UE Blast performance — Ear-splittingly loud sound but also more refined than previous UE speakers
If you’ve been experienced an Ultimate Ears product before, you’ll be aware of it’s most eardrum-splittingly loud, 360-degree audio. Every UE speaker I’ve tested since the original Boom has been louder than its dimensions suggest, which is a great considering their focus on party and outdoor environments. The Blast continues this trend and is one of the best-sounding, small-form-factor smart speakers I’ve tested.
And again to compare it to the Boom 2, the Blast has a slightly tweaked internal speaker setup. Specifically, the Blast features two 35mm active drivers and two 81mm x 39mm passive radiators; compared to the Boom 2’s two 45mm active drivers and two 80mm x 45mm passive radiators.
Testing the two side-by-side, I couldn’t detect much difference between the two’s max volumes. However, this is mainly because on reaching 70%, I was already into ‘annoying the neighbours’ territory.
Audio quality does feel a little more refined here than UE’s previous offerings. Highs and trebles aren’t as ably handled as the competing Bose SoundLink Revolve 360 speaker, but they’re a clear-cut above the Amazon Echo, or Google Home.

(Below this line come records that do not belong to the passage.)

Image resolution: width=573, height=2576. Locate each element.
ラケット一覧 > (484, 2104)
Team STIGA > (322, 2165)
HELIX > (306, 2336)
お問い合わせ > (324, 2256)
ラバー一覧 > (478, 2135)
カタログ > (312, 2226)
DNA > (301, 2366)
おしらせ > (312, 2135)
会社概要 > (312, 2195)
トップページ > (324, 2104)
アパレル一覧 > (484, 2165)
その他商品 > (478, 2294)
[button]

Listening to post-rock, the reverb-heavy guitars displayed a pleasing twinkle and were wonderfully detached from the rumbling base and mid-heavy drums. Jazz piano sounded suitably sparkly, and in general the Blast dealt with more complex arrangements surprisingly well.
The speaker also remained distortion-free at volumes the Boom 2 began to struggle at. Blasting out mid and high heavy punk music, the guitars and drums retained their bite and dynamism without sibilance creeping in.
The low end is a little fat and warbly on more bass-heavy genres, but is fine and a little more forceful than that of the Bose Revolve – which at times can sound a little lean.
All-in-all, the Blast’s sound quality is a cut above the Amazon Echo, and more than good enough for non-audiophiles on the hunt for a Bluetooth smart speaker for casual listening.
Battery life is also solid. Though I never got the full quoted 12 hours – though I was playing the Blast at high volumes – it consistently lasted a full working day off a single charge.
Why buy the UE Blast?
If you’re in the market for a rugged smart speaker then the Blast is one of the best options available.
It offers significantly better audio than the Amazon Echo, and even comes close to matching the Bose SoundLink Revolve. Add its close-to-indestructible design and insane maximum volume levels, and the Blast easily earns its place as a speaker.
The downside is that it only supports Alexa, which is annoying for those embedded in Google or Apple’s ecosystems.
The UE Blast with Alexa is the one of the best portable Bluetooth speakers with Alexa money can buy.